Other professional philosophical experience has included teaching The Philosophy of Art and The Philosophy of Sex at the New School University in New York City, and being a Visiting Research Fellow at Princeton University. From 1991 to 1995, he was an Assistant Professor at the University of Ottawa (Ontario), St. Mary's University (Halifax, NS), and Texas Tech University, and previously an instructor at the University of Toronto while finishing his doctorate. Other courses taught include Ethics, Business Ethics, Birth of Western Philosophy, Aristotle, Philosophy of Culture, Aesthetics, Philosophical Anthropology, Formal Logic, Critical Thinking, Early Modern Philosophy (The British Empiricists), and Art, Nature, and Philosophy, the last of which was co-instructed with a curator from the Royal Ontario Museum.
He has been published by Cambridge University Press and Oxford University Press, and recent work dealt with catharsis and tragedy. Currently he is in the midst of completing two books: The first, entitled The Meanings of Life, examines the metaphysical and ethical answers to the question "Why are we here?" The second, a theory of sexuality, tackles some of the more difficult topics in the discipline.
In addition to academic philosophy, Dr. Scott has actively engaged in two other professions, dance education and information technologies. After studying at the San Francisco Ballet School and the National Ballet School of Canada, he taught ballet in New York and California, and also became professionally involved in computer technologies while pursuing his degrees. He subsequently directed the doctoral studies program in dance education at New York University from 1995 to 1998. During that time he created and headed The Practice and Theory of Teaching Ballet, a summer program that featured Claude Bessy and Serge Golovine of the Paris Opera Ballet School (1997) and Dinna Bjørn of the Royal Danish Ballet School (1998). He also taught Philosophy of Dance, Dance History, Research in Dance, Curriculum K-12, Ballet, and Computer Studies in Human Movement.
Dr.
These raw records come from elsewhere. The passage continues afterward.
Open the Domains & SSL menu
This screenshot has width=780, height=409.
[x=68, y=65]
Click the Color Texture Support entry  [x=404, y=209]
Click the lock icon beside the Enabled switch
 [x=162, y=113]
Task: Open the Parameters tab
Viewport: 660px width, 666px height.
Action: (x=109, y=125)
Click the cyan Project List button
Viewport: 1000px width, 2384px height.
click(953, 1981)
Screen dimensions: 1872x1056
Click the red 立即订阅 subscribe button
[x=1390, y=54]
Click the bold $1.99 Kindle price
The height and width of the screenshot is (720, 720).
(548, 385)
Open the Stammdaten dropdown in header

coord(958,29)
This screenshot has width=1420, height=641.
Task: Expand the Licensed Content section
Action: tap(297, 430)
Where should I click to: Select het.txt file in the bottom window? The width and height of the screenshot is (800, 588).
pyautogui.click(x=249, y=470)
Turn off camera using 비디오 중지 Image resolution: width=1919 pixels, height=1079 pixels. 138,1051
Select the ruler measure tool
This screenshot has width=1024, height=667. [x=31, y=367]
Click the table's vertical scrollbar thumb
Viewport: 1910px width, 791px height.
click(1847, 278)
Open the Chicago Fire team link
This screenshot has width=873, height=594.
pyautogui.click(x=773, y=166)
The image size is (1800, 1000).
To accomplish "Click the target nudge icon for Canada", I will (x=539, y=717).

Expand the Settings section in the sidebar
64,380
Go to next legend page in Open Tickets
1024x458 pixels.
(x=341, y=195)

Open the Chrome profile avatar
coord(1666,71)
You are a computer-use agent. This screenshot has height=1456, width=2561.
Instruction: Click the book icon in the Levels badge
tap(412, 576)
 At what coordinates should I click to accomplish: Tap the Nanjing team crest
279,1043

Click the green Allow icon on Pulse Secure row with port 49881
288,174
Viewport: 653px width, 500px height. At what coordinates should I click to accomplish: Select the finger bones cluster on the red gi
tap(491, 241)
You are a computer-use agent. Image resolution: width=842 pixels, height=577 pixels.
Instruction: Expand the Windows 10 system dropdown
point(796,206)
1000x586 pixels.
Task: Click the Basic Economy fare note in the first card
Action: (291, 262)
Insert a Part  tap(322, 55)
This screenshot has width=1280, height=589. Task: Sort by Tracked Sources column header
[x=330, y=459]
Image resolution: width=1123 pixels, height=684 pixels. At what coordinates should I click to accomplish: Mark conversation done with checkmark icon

Scott has been an invited speaker at international dance, academic, and computer conferences, was noted in net.Learning, a PBS documentary in 1999, and has been featured in the New York press. His dance-related articles have appeared in Dance Research Journal and, as alluded to above, in other publications. He has taught philosophy workshops for high school students, and has been counseling individuals since 1994.
Whether teaching, mentoring, consulting, or counseling, he attempts to bring to bear holistically the knowledge and experience from all his areas of expertise.